El artículo anual de estilo (llamémosle) cascarrábico en contra de las fiestas de Navidad, Año Nuevo y Reyes sale solo y, casi siempre, es idéntico al anterior. Salvo el año pasado –donde esta época tan plana tuvo algo de ceremonia inaugural y de estreno pues llegabas a estos días sin experiencia previa por ser la primera Navidad de la Era Pandémica–; salvo el año pasado, digo, siempre es igual –igual de cansino– todo lo que cabe esperar de aquí al inicio del año y al momento de los valses y polkas de Strauss.

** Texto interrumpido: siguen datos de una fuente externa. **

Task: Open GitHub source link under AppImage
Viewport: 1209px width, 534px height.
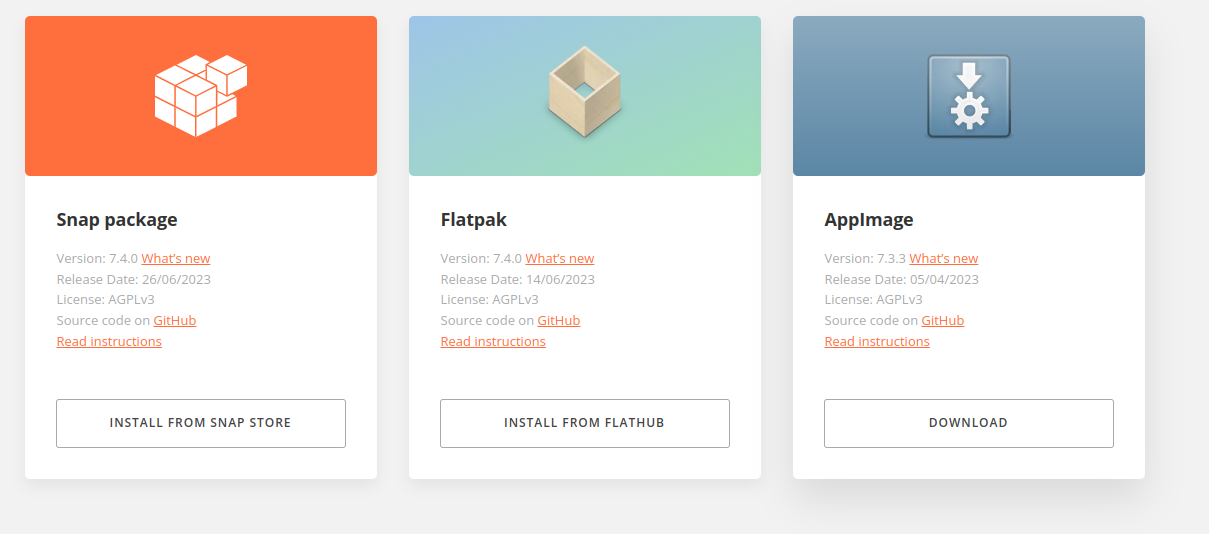Action: [x=943, y=320]
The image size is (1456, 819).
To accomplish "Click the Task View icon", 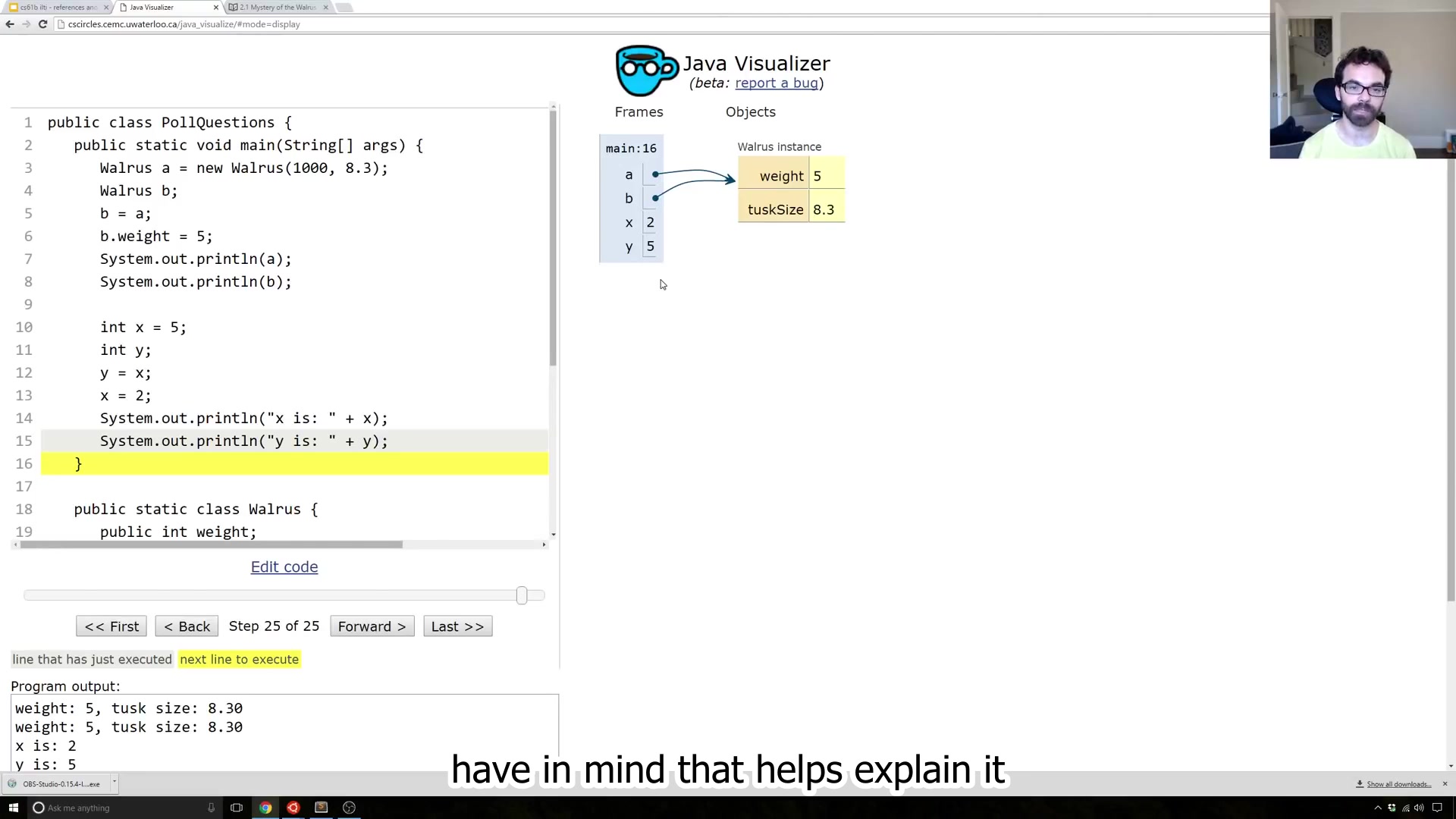I will click(237, 808).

Ya es raro que, habiendo llegado a la tercera columna del artículo (y agotándola casi) no haya comparecido hasta ahora (ahí entra) el señor Scrooge, de Dickens; que no haya habido ocasión todavía de despotricar sobre alguno de esos papanoeles escaladores o abominar de las comidas grupales, sobre todo si son de empresas. Todo artículo anual en contra de este ‘operativo fiestas’ debe incluir alguna alusión al momento (este año, al pasaporte COVID, por ejemplo); cierto intento de aceptar alguna excepción a la crítica desaforada (del tipo «cuando eres pequeño lo ves de otra manera»); el propósito de enfrentarte en una línea al capitalismo que acaba con todo y, naturalmente, tienes que llegar al final tarareando de forma inconsciente un villancico, el de los peces que beben en el río por ejemplo. Que vaya chorrada.